Ecco, a proposito del pullman davanti alla porta, al numero 7 giallorosso “viene da ridere. Saper affrontare una gara a livello tattico non significa per forza attaccare come dei pazzi e permettere alla squadra avversaria di farci fare gol. Per me affrontare la partita in una maniera tattica giusta è cercare di limitare la squadra avversaria. Abbiamo analizzato tutte le squadre e cercato di capire il modo per arginare i loro punti di forza. Ci siamo riusciti visto che siamo in finale mentre chi parla tanto non c’è“.

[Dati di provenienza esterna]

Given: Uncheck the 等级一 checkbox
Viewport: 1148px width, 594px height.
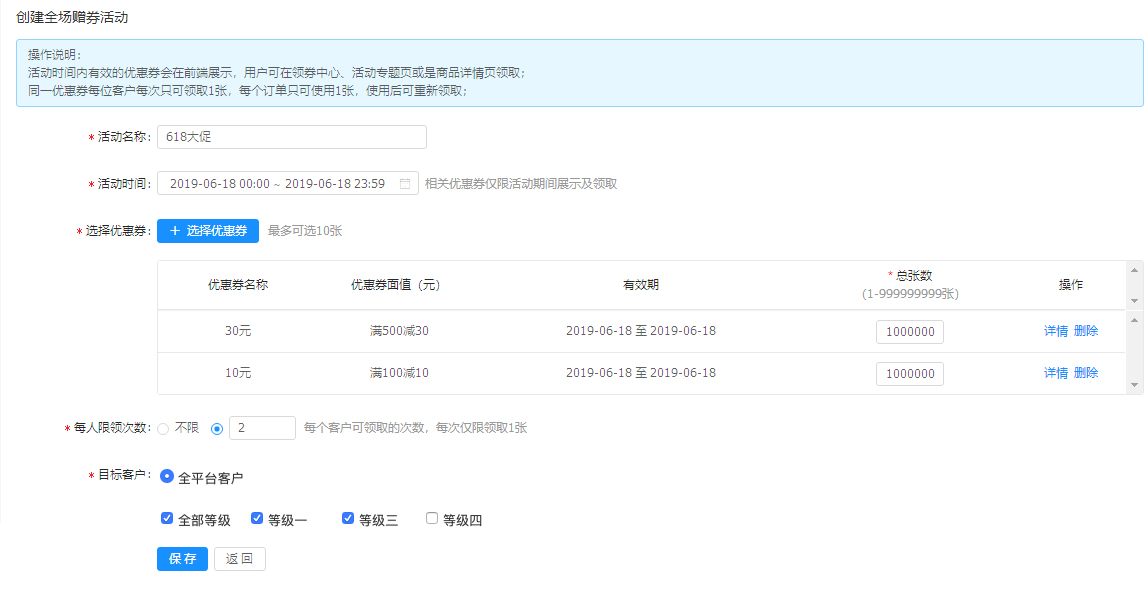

Ci sono gli spagnoli, che in gara secca sono davvero forti e il perché, secondo Pellegrini, è perché lo sanno “e sono abituate a giocare a un certo livello di intensità sarà una gara difficile anche per loro, è quello che abbiamo preparato. Siamo orgogliosi di essere qui. Il percorso ci ha migliorato e siamo qui per giocare questa finale fantastica“. Quanto al futuro dello Special One, il capitano non si è sbilanciato: “Ci siamo parlati con onestà e queste cose rimangono tra noi come ha detto lui. Parlerà lui del suo futuro. Il colloquio ci ha lasciati carichi per domani“.
Mancini, invece, si è concentrato più che altro sulla preparazione della partita, che è stata preparata, ha detto, “come una finale ed è chiaro che le finali vanno giocate, vanno interpretate al meglio a livello di testa, di cuore, grinta, tattica. È una partita diversa rispetto a tutte le altre. Il percorso che ci ha portato fin qui è stato molto difficile e lungo, siamo consapevoli che ce la meritiamo alla grande. La partita di domani è un mix di diverse cose che devono far si che in 90 o 120 minuti, in campo ci sia la Roma. Sappiamo che davanti c’è una grande squadra, siamo stati giorni a prepararla e siamo consapevoli di quello che abbiamo visto per prepararla nel migliore dei modi“.
L’ex Atalanta, però, ha parlato della scelta di allenarsi a Trigoria e di Dybala. È stato optato per il campo di allenamento solito, ha spiegato, “perchè ci sentiamo più a casa, abbiamo a disposizione tutto e abbiamo sempre fatto cosi e ci troviamo bene“, mentre “Paulo ha visto il campo con noi, cammina, sta bene e speriamo possa darci una mano“.